[Data in this exercise Boundary: Start]
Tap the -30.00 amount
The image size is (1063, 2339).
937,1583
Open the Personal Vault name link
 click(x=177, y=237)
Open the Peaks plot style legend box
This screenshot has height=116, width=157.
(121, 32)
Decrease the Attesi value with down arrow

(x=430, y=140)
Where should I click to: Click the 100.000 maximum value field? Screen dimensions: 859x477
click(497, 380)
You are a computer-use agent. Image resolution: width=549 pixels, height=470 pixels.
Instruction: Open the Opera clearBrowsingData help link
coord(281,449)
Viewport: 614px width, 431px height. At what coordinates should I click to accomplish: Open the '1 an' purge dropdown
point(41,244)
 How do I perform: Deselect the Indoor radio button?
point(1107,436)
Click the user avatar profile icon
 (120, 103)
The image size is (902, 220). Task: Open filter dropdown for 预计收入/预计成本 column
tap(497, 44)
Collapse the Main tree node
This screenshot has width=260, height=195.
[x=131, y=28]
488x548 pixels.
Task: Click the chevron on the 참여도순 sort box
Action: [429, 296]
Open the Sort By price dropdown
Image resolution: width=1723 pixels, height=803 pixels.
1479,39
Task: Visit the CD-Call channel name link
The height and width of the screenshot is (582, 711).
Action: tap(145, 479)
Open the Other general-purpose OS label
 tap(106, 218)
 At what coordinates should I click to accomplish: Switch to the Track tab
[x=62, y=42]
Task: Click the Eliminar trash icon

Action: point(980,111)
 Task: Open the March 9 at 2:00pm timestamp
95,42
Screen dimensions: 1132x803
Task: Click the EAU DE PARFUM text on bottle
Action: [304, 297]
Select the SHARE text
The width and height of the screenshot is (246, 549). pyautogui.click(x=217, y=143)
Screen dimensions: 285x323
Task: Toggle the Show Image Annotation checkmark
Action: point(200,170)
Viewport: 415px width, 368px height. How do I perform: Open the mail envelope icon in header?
[Data in this exercise Boundary: End]
About this task – Output only the lines from the one that contains "Task: Open the March 9 at 2:00pm timestamp" through the final line of the records, exactly as given.

Task response –
 Task: Open the March 9 at 2:00pm timestamp
95,42
Screen dimensions: 1132x803
Task: Click the EAU DE PARFUM text on bottle
Action: [304, 297]
Select the SHARE text
The width and height of the screenshot is (246, 549). pyautogui.click(x=217, y=143)
Screen dimensions: 285x323
Task: Toggle the Show Image Annotation checkmark
Action: point(200,170)
Viewport: 415px width, 368px height. How do I perform: Open the mail envelope icon in header?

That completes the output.